I have an condenser microphone that has a USB plug (for power input) and 3.5mm Tip-Ring-Sleeve (TRS) jack (for signal output) on the end of the cable. When I plug the microphone into the computer to record and power the microphone, (or use a wall socket (via a 5v phone charging adapter) for power) there is noticeable hum in the recording. So I wanted to record and power the mic using my Samsung Galaxy Note 4 android smartphone because 1) powering it by the phone would remove A/C power hum, and 2) the recording process is much easier, as I use the phone to record video too. (Note: you can record by plugging the mic into a laptop running on battery to remove the hum, but using my phone was what I really wanted to record with as it is so much easier)

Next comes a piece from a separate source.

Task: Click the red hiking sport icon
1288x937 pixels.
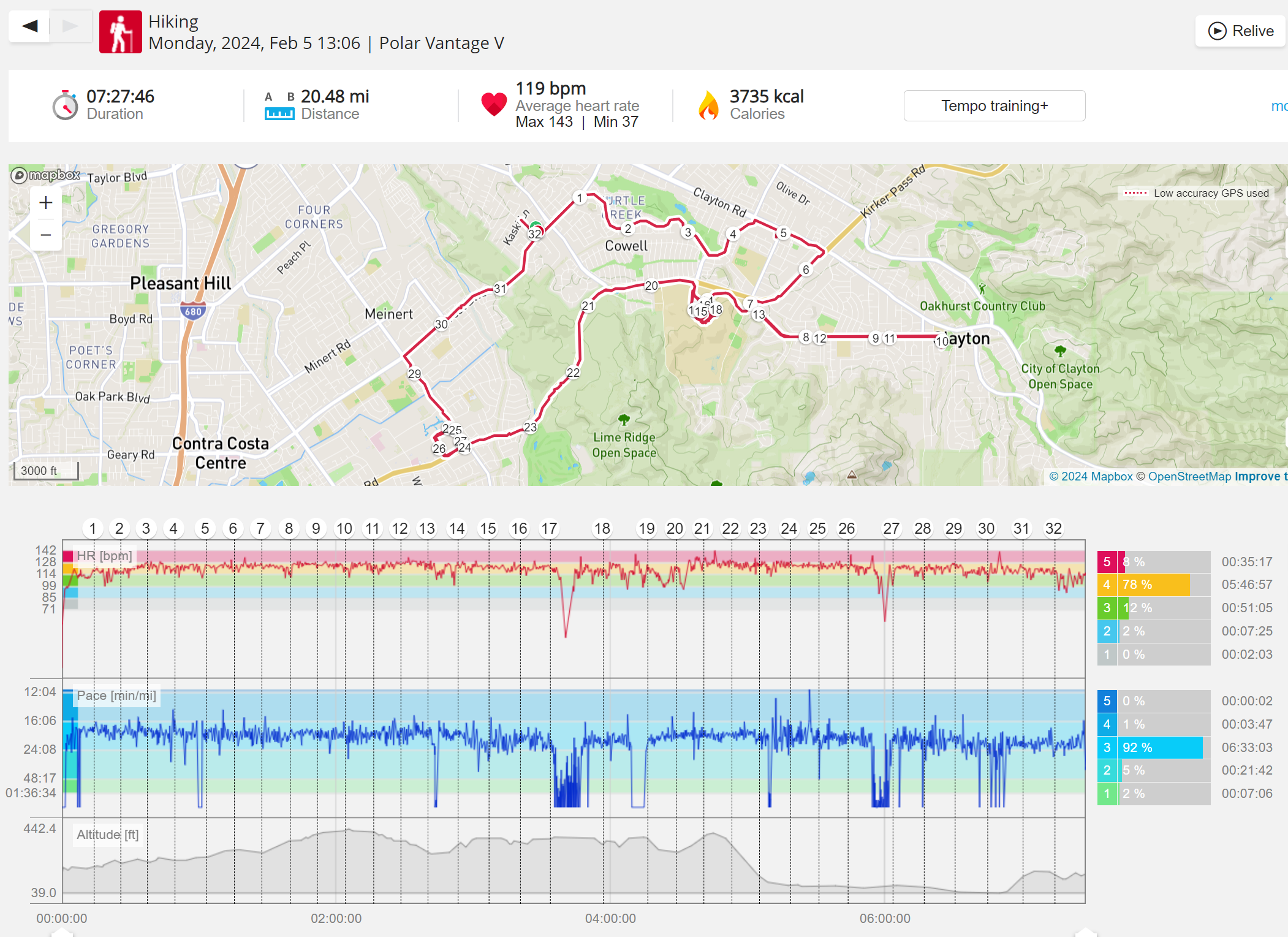Action: tap(121, 32)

I opened up an old CD ROM drive and took out the audio headphone socket. I salvaged a few capacitors from an old circuit board lying around, and cut the 3.5mm jack plug off some broken headphones.
I then wired up the circuit as best I could from following 1) this post, 2) the two posts referred to in this post:a) https://forum.xda-developers.com/showthread.php?t=2072612 and b) http://www.doityourselfgadgets.com/2014/09/how-to-connect-external-microphone-to.html
I did some testing on a breadboard (I tried adding a 1000 Ohm resistor, and moved the capacitor around the circuit, I used a 0.1 micro Farad capacitor, then changed to a 50micro Farad capacitor and noticed a benefit to the recording volume.)
What I called "testing" someone with electronics knowledge should read as "rolling dice" ...but this picture shows what I ended up with that worked for me (with the finished item after soldering and applying some heatshrink tubing to cover and insulate the adapter).